Hillary Clinton must have read John Judis’ article “The Emerging Republican Advantage,” which appeared last January in the National Journal. In it, he argued that a “resurgent Republican coalition” is eroding what he once believed was an “emerging Democratic majority.” What changed is that what remains of the white-working class is deserting the Democrats in droves; and secondly, that Republicans are dramatically gaining the support of the American middle class, a group that Democrats used to take for granted. “The defection of these voters” Judis writes, “—who, unlike the white working class, are a growing part of the electorate—is genuinely bad news for Democrats, and very good news indeed for Republicans.” Reluctantly he concludes that we are still living in a Republican era.
Apparently, Hillary has gotten the message that if she is to win the race for the presidency, she will not be able to do it by relying on the old coalition that propelled her husband to victory. As Jonathan Martin and Maggie Haberman explained in the New York Times, her plan is to dispense “with the nationwide electoral strategy that won her husband two terms in the White House and brought white-working class voters and great stretches of what is now red-state American back to Democrats.” She is assuming nothing she does or says will win their votes, and hence, she has moved to the far-left and is running a campaign in which she will try to follow the path Barack Obama took.
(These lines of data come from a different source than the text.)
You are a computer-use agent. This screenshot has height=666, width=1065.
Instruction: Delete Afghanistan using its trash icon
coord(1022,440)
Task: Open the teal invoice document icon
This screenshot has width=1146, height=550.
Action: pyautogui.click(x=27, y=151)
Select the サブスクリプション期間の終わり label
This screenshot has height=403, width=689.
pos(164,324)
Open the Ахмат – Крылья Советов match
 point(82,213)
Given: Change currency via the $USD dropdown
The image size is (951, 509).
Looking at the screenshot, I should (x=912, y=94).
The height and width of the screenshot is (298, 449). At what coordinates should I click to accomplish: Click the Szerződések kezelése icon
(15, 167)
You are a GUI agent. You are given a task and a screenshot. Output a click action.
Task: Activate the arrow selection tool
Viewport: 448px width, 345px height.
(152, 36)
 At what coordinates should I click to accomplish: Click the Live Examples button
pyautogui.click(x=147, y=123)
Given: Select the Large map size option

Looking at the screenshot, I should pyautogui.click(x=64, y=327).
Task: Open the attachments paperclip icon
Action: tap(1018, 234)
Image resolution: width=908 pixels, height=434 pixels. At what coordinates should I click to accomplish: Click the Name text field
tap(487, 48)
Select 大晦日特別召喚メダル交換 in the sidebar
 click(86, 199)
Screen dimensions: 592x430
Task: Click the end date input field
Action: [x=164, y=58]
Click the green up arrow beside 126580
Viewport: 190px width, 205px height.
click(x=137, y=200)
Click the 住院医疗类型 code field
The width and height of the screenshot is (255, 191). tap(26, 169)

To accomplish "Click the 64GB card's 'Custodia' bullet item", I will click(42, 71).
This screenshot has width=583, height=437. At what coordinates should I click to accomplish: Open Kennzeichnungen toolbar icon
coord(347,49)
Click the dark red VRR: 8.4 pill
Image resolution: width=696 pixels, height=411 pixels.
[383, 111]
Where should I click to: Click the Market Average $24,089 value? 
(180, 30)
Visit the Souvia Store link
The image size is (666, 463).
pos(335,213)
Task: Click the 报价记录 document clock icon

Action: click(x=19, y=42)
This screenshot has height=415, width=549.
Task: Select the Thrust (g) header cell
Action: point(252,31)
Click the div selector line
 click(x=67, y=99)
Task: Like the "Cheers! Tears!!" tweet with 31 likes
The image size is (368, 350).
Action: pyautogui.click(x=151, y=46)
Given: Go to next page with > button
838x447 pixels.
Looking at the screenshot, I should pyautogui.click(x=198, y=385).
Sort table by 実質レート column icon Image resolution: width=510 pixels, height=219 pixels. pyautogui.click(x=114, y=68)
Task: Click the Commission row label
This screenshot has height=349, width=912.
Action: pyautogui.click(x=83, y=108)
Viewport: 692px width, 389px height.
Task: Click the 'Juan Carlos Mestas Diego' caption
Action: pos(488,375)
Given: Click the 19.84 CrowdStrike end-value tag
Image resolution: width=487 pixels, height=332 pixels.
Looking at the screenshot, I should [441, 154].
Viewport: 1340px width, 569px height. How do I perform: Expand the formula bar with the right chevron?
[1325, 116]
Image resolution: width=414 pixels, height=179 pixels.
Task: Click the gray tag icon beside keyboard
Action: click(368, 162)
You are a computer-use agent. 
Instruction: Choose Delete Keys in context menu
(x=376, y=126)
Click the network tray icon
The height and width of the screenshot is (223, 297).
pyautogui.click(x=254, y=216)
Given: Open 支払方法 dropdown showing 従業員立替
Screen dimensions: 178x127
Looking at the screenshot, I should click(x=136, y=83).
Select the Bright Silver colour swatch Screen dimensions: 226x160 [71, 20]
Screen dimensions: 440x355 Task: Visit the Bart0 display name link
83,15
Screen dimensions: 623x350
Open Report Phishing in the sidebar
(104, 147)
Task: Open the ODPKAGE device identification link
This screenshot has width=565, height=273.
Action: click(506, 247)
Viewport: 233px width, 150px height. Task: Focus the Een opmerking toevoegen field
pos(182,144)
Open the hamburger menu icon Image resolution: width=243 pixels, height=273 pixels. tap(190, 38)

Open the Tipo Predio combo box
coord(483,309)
Writing in National Review, editor Rich Lowry concurs that she cannot capture the voters her husband kept in Democratic ranks:
So the question for Hillary is whether a 67-year-old candidate who’s not a racial minority or particularly exciting can reenergize the electoral coalition defined by a youthful African American who rose to prominence on rhetorical flights of fancy about hope and change.
So rather than move to the center—Bill Clinton, after all, was previously the chair of the centrist New Democrat Coalition — she has decided to best both Bernie Sanders and Elizabeth Warren by moving far to the Left.
She is also hoping, as Noah Rothman points out, that she will receive the votes necessary to win from the 31 percent of voters who are Americans of color, and will expand the Hispanic vote and hold the vast majority of black voters who cast their ballots for Obama. Hence all the vitriolic speeches about how Republicans are seeking to prevent minorities and African-Americans from voting. And by this approach, she hopes the party’s far-left base will all turn out.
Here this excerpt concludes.